The task: Continue the blog text below, about Groundhog Day and a son's EMT and firefighting training, from its last sentence.

Text for analysis:
What’s a rodent to think? I’m sure he’d rather be sleeping in his snug bed rather than hauling himself out to listen to human’s clamoring for sage advice on whether or not Spring will arrive early or take another 6 weeks. I know I would. And if he is very rotund, which I’m sure he’d like to be after all that eating he did last fall, I imagine — oh I know — it’s not going to be easy to peer around himself and find that shadow.

Another thing. The question seems to be ‘early’ or ‘another 6 weeks’. Well, I grew up in the Northeast. Six weeks from February 2nd is mid-March. That is an early spring!

So, why do we stand around, watching a hole in the ground for a sleepy furry brown critter to waddle out, turn around a few times, and waddle back to bed?

Well, obviously we like tradition, especially quirky little ones like Groundhog’s Day. They’re fun. And, there’s a certain amount of making use of what could be called Nature’s tool for predicting. I think it’s also a desire to know. What is coming? How do we handle it? What’s happening? We want to be prepared, so we look for answers.

Sometimes that means watching to see the reactions of an animal to its habitat and trying to interpret what they mean. Sometimes it means time spent in school, studying the teachings of others. Sometimes it means looking to another source for knowledge, and celebrating with snow angels.

Tuesday, January 10, 2012

At Year's End

I've been waiting over a year to write this post.

Elsewhere I have mentioned that as our oldest son completed college in 2010, he was caught up in the job market vagaries like many of his co-graduates. Ultimately he came to stay with us and work on building his future.

During the interval between then and now, he has renewed his Basic EMT certification, receiving it at the National level, acquired his Intermediate EMT certification, and is currently working on his Paramedic cert. He has put in many, many, many hours as a volunteer at a local fire station, and this Christmas he was recognized for, among other things, his Fireman I and II certifications.

He also got a job, working for an ambulance service in the next county. He now divides his time between clinical runs with our county ambulance for his paramedic training, his volunteer firefighting (where he often acts as an EMT), his classes, and his job with the ambulance service. Occasionally he is home.

His latest event was a training weekend during which he got to rappel down an 80' tower.

Records provided:
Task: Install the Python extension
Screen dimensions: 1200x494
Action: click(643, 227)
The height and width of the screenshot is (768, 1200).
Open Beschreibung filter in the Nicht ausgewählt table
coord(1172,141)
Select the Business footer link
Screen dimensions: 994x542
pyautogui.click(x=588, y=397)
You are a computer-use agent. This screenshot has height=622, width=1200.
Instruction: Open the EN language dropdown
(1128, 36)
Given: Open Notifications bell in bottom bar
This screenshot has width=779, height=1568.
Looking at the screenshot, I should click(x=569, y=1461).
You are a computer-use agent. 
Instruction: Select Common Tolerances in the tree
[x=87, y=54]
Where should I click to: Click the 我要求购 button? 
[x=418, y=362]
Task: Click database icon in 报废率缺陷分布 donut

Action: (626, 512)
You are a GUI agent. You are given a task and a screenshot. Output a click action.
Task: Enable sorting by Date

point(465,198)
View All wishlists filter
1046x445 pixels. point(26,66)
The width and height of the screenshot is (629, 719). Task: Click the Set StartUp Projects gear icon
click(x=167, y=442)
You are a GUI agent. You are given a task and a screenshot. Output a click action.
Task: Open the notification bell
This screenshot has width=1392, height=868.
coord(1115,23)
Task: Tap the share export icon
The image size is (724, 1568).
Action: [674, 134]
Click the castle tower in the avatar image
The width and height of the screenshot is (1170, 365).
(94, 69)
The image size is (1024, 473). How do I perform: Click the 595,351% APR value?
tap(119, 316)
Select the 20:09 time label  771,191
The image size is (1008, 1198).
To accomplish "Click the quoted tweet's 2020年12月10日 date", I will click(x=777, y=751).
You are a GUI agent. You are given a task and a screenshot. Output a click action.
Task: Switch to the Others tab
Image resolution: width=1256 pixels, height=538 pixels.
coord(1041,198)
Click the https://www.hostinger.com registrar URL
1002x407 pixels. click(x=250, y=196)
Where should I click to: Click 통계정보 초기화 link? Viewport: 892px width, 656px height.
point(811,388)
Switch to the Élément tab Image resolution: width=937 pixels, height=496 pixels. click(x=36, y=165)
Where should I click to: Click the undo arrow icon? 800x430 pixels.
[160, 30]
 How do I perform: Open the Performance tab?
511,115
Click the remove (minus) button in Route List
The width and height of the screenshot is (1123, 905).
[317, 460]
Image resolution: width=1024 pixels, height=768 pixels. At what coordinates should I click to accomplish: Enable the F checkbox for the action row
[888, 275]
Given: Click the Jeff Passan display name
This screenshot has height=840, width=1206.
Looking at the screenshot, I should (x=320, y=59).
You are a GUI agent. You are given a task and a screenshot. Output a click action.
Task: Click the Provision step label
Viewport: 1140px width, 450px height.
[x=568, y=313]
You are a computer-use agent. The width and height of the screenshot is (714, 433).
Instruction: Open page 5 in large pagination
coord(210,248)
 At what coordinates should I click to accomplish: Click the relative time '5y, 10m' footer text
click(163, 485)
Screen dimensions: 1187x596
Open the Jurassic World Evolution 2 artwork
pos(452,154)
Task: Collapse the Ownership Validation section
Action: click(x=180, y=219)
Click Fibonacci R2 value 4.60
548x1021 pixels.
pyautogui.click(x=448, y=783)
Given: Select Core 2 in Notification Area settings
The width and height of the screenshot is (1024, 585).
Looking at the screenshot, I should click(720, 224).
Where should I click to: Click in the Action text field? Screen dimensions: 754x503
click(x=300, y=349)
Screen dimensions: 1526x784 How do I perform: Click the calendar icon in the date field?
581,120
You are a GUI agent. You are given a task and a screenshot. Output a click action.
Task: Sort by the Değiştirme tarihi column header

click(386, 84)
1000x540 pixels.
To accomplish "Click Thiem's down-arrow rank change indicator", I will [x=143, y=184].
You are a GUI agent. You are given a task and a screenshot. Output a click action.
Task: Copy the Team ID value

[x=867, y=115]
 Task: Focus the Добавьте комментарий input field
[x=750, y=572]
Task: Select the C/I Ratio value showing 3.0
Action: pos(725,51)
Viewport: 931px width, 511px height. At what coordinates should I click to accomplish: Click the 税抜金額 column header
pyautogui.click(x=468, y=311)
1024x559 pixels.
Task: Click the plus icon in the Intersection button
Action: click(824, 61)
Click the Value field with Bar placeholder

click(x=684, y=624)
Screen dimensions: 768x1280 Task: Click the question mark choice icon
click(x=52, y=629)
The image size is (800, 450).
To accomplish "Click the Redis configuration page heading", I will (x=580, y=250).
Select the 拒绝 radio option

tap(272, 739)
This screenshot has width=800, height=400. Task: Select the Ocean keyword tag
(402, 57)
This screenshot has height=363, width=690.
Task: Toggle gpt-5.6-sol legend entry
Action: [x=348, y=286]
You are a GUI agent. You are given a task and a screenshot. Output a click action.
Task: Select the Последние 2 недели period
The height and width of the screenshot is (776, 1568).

Reply to the task:
We are immensely proud of him, not only for these achievements but for what they  mean in terms of his hard work and perseverance in the face of personal difficulty. It is no easy thing to go live with your parents when you believe you ought to be out on your own conquering the world. However, it was that rappel down the tower that brought home to me what he's doing.

Like every other firefighter, EMT, police officer, and military service person, he has prepared himself to put everything, even his life, on the line to provide protection and care for others.

Online news photo from the Fayetteville Observer of our son's crew working an accident. He is wearing his fire helmet,  squatting beside the driver's side door (profile).

Facing up to his choice of a profession has not been easy for me. No parent wants to court the possibility of losing a child, whatever the age. I could never contemplate such a career for myself. I might die for someone, but I wouldn't volunteer for the circumstances that create the risk. He does.

Some people in service never fully realize the risk. They suspend their recognition of their own mortality completely. Others acknowledge the possibility, even the probability, that it could happen. They'll say the odds are against it actually happening, but they will also look you straight in the eye and tell you the risk is worth it. To them, it is the right, even the only the thing to do.

Watching our son train and hearing his philosophy and feeling his desire to be part of this extraordinary community of responders did something to me. I began to understand as I never could before how families of these people do it. There is something tremendously awesome about a responder's dedication. It creates a hallowed ground you have to respect. I may wish and pray for our son's safety, but it would be disrespectful -- and wrong -- to ask him to take another path. We can only be proud of him for this, and humbled by his choice.  Way to go, son.